Le président Hamid Karzaï salue le foule d'un véhicule militaire
©
AFP/Massoud Hossiani
Le président afghan est sorti indemne d'une attaque perpétrée par les talibans lors d'une cérémonie officielle à Kaboul marquant le renversement du régime prosoviétique, il y a 16 ans.
Une attaque revendiquée par les talibans lors d'un défilé militaire auquel assistaient le président afghan et de nombreux dignitaires étrangers fait trois morts et une douzaine de blessés.
Les assaillants, au nombre de six, ont ouvert le feu en direction de la tribune où se trouvaient des officiels afghans et étrangers, tuant trois personnes, dont un parlementaire et en blessant une douzaine.

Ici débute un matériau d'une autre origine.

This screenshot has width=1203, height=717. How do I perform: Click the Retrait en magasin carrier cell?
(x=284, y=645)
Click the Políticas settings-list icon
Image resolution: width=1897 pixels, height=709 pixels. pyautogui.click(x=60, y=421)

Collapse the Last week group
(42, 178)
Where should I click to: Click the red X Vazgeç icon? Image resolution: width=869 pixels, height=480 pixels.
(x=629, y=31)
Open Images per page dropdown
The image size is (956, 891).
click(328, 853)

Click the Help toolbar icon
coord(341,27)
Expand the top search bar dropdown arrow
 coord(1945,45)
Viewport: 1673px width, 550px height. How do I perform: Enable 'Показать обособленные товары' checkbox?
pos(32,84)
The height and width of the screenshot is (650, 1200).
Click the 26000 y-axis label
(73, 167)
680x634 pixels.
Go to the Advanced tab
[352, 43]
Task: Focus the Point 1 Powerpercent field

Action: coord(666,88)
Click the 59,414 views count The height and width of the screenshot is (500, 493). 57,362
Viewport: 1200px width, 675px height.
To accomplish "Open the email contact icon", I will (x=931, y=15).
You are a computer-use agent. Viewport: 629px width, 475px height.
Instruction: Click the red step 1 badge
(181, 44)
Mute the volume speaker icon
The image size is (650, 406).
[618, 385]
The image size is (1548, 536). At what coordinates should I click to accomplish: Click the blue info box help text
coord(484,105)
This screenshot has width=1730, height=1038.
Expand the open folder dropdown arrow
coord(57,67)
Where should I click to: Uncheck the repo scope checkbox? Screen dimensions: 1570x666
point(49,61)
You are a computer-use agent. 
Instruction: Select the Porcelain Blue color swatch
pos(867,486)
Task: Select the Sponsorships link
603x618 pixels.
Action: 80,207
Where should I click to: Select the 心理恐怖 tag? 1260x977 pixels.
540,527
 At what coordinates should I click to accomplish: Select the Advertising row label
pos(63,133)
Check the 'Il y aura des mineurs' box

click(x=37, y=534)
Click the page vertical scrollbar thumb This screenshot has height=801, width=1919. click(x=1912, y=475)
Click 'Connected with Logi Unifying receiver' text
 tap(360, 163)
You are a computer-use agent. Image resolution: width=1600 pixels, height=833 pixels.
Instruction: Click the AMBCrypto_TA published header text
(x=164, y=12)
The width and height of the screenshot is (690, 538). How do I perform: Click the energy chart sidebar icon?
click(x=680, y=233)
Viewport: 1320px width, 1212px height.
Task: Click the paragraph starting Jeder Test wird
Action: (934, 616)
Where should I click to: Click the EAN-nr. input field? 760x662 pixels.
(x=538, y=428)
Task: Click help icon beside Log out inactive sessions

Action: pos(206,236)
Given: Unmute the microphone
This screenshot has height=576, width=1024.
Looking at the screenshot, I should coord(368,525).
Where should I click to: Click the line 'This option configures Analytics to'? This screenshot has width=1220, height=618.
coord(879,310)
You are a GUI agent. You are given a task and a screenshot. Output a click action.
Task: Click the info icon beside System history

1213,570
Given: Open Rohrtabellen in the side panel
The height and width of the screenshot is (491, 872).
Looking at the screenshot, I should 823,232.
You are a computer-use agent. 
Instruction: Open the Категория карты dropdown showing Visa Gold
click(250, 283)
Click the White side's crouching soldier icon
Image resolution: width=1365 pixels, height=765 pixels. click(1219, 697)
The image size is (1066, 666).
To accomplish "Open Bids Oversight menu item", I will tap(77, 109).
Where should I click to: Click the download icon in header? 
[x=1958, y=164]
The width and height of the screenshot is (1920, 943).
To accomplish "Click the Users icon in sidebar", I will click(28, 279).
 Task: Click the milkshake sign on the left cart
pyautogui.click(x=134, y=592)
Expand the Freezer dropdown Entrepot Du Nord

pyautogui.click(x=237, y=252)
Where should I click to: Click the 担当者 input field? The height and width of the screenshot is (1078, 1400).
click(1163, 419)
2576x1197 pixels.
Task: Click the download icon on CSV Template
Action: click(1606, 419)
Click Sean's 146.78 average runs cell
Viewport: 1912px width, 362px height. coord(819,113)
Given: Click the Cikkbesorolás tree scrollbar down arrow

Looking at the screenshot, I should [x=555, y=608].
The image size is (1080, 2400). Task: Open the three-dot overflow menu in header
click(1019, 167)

Les centaines de personnes présentes venues assister au défilé militaire ont fui dans la confusion la plus totale. Les tirs auraient duré une quinzaine de minutes.
Aucun membre du gouvernement ni aucun diplomate n'ont par ailleurs été touchés. Le commandant des forces de l'OTAN au pays ainsi que les ambassadeurs des États-Unis et de la Grande-Bretagne se trouvaient dans la tribune.
Des militaires afghans courent afin de prendre position, au début de la fusillade
©
AFP/Massoud Hossaini
Les insurgés islamistes, qui ont revendiqué l'attaque, soutiennent que six de leurs militants s'étaient dissimulés dans la foule. Munis d'armes de petits calibres et de grenades RPG, ils auraient ouvert le feu tandis que retentissait l'hymne national. Trois d'entre eux ont été tués dans la fusillade qui s'en est suivie.
Les talibans nient avoir visé spécifiquement dans leur attaque le président Karzaï.
« Nous ne visions pas quelqu'un en particulier. Nous voulions montrer au monde que nous pouvons attaquer partout où nous le voulons », a indiqué un de leurs porte-parole, Zabihullah Muhajed.
Le président Hamid Karzaï, qui a été évacué dans sa voiture blindée dès le début de l'attaque, est apparu peu après à la télévision nationale pour féliciter les forces militaires afghanes de leur réaction rapide. Il a annoncé à cette occasion l'arrestation de plusieurs suspects.
Le président afghan a échappé à plusieurs tentatives d'assassinat depuis son arrivée au pouvoir.
L'attaque a notamment été condamnée par la France et l'Allemagne, pays membres de la coalition engagée dans la reconstruction du pays et la lutte contre les insurgés.